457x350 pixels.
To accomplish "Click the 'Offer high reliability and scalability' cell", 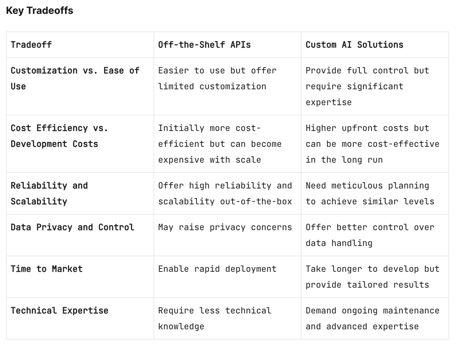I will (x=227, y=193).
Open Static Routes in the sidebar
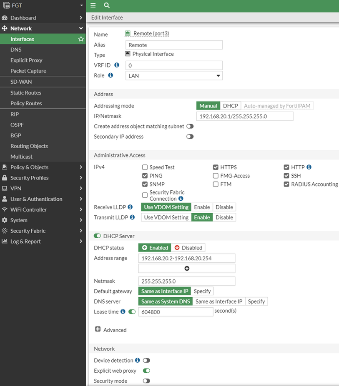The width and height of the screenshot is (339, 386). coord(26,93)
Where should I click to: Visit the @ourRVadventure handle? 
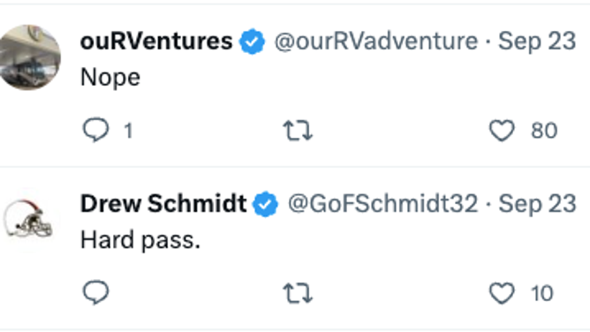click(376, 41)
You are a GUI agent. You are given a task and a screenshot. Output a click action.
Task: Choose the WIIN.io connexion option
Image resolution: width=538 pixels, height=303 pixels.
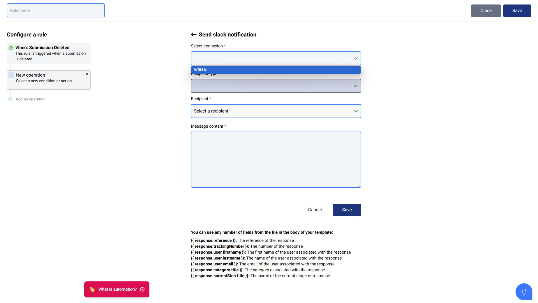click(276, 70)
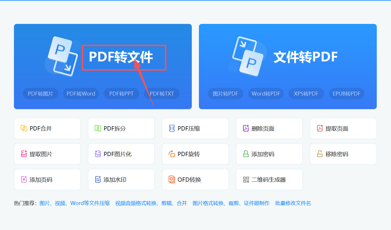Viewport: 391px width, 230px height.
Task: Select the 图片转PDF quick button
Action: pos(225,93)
--
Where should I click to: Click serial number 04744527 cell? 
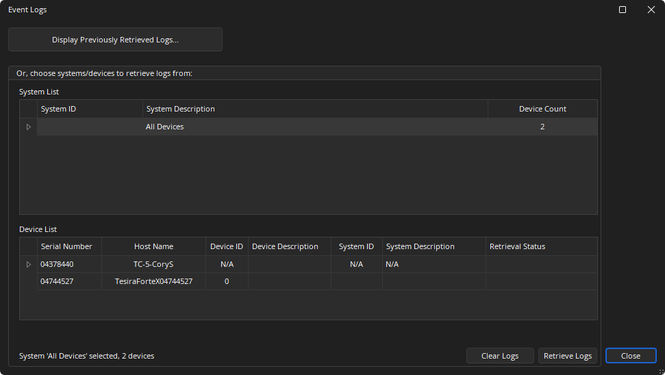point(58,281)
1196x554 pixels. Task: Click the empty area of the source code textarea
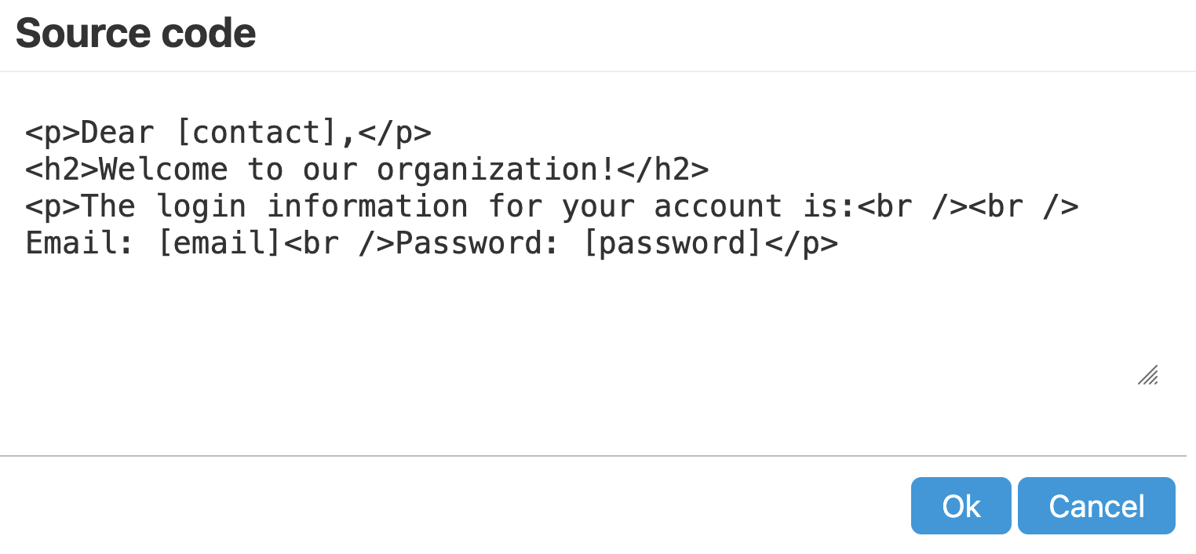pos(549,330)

### Aim of the exercise:
Could you repeat, exactly, only the lines above starting at the one that has "Where should I click to: Visit" and stopping after the one that has "Task: Choose the WIIN.io connexion option", without the pictures?

### Exercise result:
Where should I click to: Visit the @ourRVadventure handle? 
click(376, 41)
You are a GUI agent. You are given a task and a screenshot. Output a click action.
Task: Choose the WIIN.io connexion option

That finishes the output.